- [Your assignment]: What is needed is an exact transcription of every record.

- [Source information]:
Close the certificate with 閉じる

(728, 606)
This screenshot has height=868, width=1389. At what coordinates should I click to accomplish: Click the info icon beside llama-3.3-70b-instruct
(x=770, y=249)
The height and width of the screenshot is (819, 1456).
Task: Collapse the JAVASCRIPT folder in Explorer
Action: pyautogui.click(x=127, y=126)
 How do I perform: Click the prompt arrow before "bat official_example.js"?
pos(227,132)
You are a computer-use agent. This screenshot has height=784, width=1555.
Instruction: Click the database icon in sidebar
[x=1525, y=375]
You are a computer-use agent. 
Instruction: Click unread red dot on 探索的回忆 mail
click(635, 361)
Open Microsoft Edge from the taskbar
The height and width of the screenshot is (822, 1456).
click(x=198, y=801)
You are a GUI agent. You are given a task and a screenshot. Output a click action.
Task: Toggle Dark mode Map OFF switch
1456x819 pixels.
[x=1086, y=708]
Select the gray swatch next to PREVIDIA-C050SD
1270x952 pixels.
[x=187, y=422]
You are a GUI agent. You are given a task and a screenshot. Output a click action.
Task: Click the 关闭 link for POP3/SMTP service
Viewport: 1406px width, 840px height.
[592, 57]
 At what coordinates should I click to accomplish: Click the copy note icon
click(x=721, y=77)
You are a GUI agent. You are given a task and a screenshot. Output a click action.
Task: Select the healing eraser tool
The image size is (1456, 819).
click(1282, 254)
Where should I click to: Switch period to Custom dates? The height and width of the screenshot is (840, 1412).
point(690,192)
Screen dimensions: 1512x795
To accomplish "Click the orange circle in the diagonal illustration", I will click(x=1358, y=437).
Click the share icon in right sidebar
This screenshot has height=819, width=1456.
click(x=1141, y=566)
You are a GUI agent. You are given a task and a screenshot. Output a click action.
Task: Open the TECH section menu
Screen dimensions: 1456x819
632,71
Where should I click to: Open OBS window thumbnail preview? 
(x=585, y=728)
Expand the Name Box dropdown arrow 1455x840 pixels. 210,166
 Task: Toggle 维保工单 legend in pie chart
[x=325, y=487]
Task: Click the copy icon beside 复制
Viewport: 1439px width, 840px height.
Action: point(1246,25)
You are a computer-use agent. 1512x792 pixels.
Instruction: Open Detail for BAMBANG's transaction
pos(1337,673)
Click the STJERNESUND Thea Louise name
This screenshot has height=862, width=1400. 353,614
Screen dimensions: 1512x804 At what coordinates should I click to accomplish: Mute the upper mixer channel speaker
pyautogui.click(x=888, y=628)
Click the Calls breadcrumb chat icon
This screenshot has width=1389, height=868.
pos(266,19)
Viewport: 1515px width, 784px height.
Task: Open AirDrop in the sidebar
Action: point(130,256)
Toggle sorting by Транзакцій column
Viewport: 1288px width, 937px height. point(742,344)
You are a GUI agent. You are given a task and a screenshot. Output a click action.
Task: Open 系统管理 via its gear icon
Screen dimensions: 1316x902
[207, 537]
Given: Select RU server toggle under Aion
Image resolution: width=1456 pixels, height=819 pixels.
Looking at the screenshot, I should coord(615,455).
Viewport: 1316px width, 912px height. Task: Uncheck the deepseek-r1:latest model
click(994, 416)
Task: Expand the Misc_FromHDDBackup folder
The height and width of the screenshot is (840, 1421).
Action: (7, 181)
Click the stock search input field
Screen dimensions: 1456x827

- [Solution]:
Close the certificate with 閉じる

(728, 606)
This screenshot has height=868, width=1389. At what coordinates should I click to accomplish: Click the info icon beside llama-3.3-70b-instruct
(x=770, y=249)
The height and width of the screenshot is (819, 1456).
Task: Collapse the JAVASCRIPT folder in Explorer
Action: pyautogui.click(x=127, y=126)
 How do I perform: Click the prompt arrow before "bat official_example.js"?
pos(227,132)
You are a computer-use agent. This screenshot has height=784, width=1555.
Instruction: Click the database icon in sidebar
[x=1525, y=375]
You are a computer-use agent. 
Instruction: Click unread red dot on 探索的回忆 mail
click(635, 361)
Open Microsoft Edge from the taskbar
The height and width of the screenshot is (822, 1456).
click(x=198, y=801)
You are a GUI agent. You are given a task and a screenshot. Output a click action.
Task: Toggle Dark mode Map OFF switch
1456x819 pixels.
[x=1086, y=708]
Select the gray swatch next to PREVIDIA-C050SD
1270x952 pixels.
[x=187, y=422]
You are a GUI agent. You are given a task and a screenshot. Output a click action.
Task: Click the 关闭 link for POP3/SMTP service
Viewport: 1406px width, 840px height.
[592, 57]
 At what coordinates should I click to accomplish: Click the copy note icon
click(x=721, y=77)
You are a GUI agent. You are given a task and a screenshot. Output a click action.
Task: Select the healing eraser tool
The image size is (1456, 819).
click(1282, 254)
Where should I click to: Switch period to Custom dates? The height and width of the screenshot is (840, 1412).
point(690,192)
Screen dimensions: 1512x795
To accomplish "Click the orange circle in the diagonal illustration", I will click(x=1358, y=437).
Click the share icon in right sidebar
This screenshot has height=819, width=1456.
click(x=1141, y=566)
You are a GUI agent. You are given a task and a screenshot. Output a click action.
Task: Open the TECH section menu
Screen dimensions: 1456x819
632,71
Where should I click to: Open OBS window thumbnail preview? 
(x=585, y=728)
Expand the Name Box dropdown arrow 1455x840 pixels. 210,166
 Task: Toggle 维保工单 legend in pie chart
[x=325, y=487]
Task: Click the copy icon beside 复制
Viewport: 1439px width, 840px height.
Action: point(1246,25)
You are a computer-use agent. 1512x792 pixels.
Instruction: Open Detail for BAMBANG's transaction
pos(1337,673)
Click the STJERNESUND Thea Louise name
This screenshot has height=862, width=1400. 353,614
Screen dimensions: 1512x804 At what coordinates should I click to accomplish: Mute the upper mixer channel speaker
pyautogui.click(x=888, y=628)
Click the Calls breadcrumb chat icon
This screenshot has width=1389, height=868.
pos(266,19)
Viewport: 1515px width, 784px height.
Task: Open AirDrop in the sidebar
Action: point(130,256)
Toggle sorting by Транзакцій column
Viewport: 1288px width, 937px height. point(742,344)
You are a GUI agent. You are given a task and a screenshot. Output a click action.
Task: Open 系统管理 via its gear icon
Screen dimensions: 1316x902
[207, 537]
Given: Select RU server toggle under Aion
Image resolution: width=1456 pixels, height=819 pixels.
Looking at the screenshot, I should coord(615,455).
Viewport: 1316px width, 912px height. Task: Uncheck the deepseek-r1:latest model
click(994, 416)
Task: Expand the Misc_FromHDDBackup folder
The height and width of the screenshot is (840, 1421).
Action: (7, 181)
Click the stock search input field
Screen dimensions: 1456x827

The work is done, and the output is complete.